I went ahead and picked up a Foucault. I needed a lot of time to understand Foucault. With just one book on my lap and a notebook, I started reading. Somehow, and I blame Foucault for this, my legs started moving up onto the chair. It had been three hours since my legs had been in a “proper” position but now, they gave up (quite literally it seems). Suddenly, a guard came in and asked me to put them down. It hurt to sit like that so I asked him why I couldn’t sit like that. He said,
“It is not allowed here.”
“But who said that?”
“No, it is not allowed here to sit like that.”
On further probing, he brought some other guard who told me the same thing.
“It is not allowed here, this is from the authority.”
This loop kept on going, just like Kafka’s Trial. But I was not going to give in and so I was taken to the “security head”. He was a medium tall guy, with hair parted at the side, wearing a blue shirt with a mark of Swastika engraved on the left sleeve. He was sitting on a chair with a table in front of him and I was made to stand with other guards. He told me politely,
“But madam, you say…do you think this is the proper way of studying? Of reading books? Of knowledge? How can one learn like that?”

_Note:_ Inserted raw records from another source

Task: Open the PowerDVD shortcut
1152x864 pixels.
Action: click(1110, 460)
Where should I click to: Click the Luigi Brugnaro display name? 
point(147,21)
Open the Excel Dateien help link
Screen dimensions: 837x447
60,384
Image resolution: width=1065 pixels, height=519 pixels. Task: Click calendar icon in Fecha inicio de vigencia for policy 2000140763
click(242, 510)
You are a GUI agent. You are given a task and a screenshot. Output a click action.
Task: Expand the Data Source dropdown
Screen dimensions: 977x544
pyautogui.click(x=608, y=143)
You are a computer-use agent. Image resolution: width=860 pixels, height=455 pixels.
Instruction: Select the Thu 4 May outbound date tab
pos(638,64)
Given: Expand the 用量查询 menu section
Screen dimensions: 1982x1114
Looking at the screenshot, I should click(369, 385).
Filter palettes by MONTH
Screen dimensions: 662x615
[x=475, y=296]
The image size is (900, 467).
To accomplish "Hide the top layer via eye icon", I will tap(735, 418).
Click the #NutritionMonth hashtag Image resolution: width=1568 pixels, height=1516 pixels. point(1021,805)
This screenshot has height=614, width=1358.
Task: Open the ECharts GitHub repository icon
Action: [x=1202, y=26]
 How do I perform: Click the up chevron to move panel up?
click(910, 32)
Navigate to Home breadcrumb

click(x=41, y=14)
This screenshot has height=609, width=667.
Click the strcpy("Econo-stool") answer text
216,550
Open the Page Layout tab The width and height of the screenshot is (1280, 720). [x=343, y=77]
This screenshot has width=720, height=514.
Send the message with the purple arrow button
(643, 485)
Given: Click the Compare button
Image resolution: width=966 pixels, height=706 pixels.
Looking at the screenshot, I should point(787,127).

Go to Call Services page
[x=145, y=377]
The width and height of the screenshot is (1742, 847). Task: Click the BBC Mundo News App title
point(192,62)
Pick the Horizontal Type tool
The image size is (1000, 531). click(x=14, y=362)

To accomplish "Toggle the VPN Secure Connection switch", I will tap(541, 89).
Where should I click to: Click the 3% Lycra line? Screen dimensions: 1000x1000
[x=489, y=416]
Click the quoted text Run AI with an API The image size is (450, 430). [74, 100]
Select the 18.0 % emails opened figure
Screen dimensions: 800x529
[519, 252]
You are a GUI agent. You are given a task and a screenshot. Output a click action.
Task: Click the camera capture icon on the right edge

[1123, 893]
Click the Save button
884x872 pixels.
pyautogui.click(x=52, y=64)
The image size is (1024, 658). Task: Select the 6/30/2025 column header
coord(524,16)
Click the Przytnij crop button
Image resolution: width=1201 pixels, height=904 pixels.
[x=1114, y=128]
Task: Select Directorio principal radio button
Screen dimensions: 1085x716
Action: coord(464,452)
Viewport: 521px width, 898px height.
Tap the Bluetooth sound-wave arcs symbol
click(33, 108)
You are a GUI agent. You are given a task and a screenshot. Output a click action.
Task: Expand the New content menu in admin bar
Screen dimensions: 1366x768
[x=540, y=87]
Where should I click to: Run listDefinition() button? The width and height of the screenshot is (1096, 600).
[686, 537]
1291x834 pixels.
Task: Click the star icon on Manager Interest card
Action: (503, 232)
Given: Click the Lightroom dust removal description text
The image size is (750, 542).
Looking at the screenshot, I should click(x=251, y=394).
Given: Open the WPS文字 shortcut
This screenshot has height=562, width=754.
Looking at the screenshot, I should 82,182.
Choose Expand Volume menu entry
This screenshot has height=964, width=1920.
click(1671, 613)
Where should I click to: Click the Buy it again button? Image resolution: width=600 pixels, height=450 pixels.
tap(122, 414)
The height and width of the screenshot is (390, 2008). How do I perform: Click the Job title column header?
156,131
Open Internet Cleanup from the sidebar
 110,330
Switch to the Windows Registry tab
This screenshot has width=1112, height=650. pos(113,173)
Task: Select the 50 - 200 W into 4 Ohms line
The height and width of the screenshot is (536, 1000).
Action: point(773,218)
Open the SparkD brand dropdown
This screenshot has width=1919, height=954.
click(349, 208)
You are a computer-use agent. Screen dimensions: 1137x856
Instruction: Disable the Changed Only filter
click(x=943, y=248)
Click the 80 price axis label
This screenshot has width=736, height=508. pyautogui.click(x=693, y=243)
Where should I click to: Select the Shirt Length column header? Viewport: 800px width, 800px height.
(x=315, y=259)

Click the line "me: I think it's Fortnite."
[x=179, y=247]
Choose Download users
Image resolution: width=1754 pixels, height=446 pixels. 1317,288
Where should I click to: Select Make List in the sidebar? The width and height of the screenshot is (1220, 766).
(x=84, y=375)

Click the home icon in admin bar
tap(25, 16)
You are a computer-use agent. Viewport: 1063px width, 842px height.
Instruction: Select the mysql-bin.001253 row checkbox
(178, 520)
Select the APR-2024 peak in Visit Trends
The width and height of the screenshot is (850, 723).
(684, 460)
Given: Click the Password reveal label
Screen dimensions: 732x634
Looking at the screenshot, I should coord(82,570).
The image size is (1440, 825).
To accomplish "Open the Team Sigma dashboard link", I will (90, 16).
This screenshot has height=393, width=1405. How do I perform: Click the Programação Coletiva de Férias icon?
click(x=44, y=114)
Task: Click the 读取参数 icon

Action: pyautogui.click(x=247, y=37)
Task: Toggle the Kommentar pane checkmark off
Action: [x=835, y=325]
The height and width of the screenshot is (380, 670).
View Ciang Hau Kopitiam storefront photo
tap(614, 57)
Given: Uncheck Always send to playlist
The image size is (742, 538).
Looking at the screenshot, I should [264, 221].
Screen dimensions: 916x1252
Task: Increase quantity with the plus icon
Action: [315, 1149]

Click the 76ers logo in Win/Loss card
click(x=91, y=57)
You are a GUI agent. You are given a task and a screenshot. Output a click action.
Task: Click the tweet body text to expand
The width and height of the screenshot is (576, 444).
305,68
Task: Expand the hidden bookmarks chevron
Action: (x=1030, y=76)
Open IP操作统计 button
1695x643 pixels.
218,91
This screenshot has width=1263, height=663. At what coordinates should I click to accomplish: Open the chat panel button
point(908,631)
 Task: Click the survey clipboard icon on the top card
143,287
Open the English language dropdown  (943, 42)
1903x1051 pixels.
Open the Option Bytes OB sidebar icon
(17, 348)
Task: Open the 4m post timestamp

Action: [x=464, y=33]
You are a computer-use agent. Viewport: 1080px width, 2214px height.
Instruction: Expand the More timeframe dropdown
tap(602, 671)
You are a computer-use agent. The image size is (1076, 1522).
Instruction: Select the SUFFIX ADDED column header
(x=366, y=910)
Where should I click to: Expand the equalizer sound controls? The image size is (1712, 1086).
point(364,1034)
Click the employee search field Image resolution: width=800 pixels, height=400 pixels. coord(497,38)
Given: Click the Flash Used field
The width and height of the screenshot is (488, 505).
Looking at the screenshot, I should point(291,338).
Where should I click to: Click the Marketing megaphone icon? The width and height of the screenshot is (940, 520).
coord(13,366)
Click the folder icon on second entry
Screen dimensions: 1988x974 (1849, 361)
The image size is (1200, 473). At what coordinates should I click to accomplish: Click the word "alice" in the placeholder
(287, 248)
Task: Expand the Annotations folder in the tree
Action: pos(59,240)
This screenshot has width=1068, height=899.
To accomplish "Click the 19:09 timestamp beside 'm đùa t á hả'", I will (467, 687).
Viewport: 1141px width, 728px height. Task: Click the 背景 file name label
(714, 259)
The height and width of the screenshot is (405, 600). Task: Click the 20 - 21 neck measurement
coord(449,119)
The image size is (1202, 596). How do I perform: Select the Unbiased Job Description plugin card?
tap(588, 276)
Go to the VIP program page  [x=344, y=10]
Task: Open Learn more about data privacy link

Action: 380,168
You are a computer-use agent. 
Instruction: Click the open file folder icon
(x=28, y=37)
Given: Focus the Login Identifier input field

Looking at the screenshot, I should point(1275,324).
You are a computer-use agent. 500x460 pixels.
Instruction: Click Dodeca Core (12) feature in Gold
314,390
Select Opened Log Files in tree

“But I have been doing this for ages! And I think it is not that bad. I can only read like this. My legs hurt now.”
He looked at my face, for some marks of sincerity. Probably he believed me. But the guards were standing with me, as if asking him to say something to me, to tell me that it is not allowed. Guessing that, he asked them to leave or assigned them some work. Then he leaned forward and asked me,
“Madam, tell me one thing.”
And his face got really serious. He leaned further, as if indicating some sort of a secret.
“Madam, when you were reading, were your both legs up?”
“Yes, why?”
“Had it been just one, I could have done something.”
It was difficult for me to read in a flamingo posture. After requesting for a separate space, there was one room given to us. The Sociology room. It was all going fine.
Until one day when I decided to watch the movie Annayum Rasoolam with a friend to familiarise myself with Kochi. I had to leave for fieldwork in Kochi and I thought there wasn’t a better way than this. Because there were no chairs in the room, I decided to lie down and watch. Suddenly, another guard came into the room,
“Please do not roll on the floor like this. It is not allowed here.”
“But I am not rolling. I am lying down, watching a movie for my work!”
“Does it look nice that you are lying down like this? This is a university.”
Because I started asking him the “why”, he left that place.
Next day, I was urgently called.
“This guard has complained against you. You disturbed a lot of students.”
“But we were watching a movie and he has no business telling me what my body posture should be like.”
“Do you think it is appropriate to lie like that in a university?”
I did not know what to say. Neither do I remember those jokes that I used to say when my father asked me to sit in Padmasana.
Believe me, I am actually writing this with a straight spine, laptop on a table, legs down and of course, with my right hand. All the right things.
No, no, I am not lying on my bed. My laptop is not on my stomach. And some biscuits are not lying on the floor.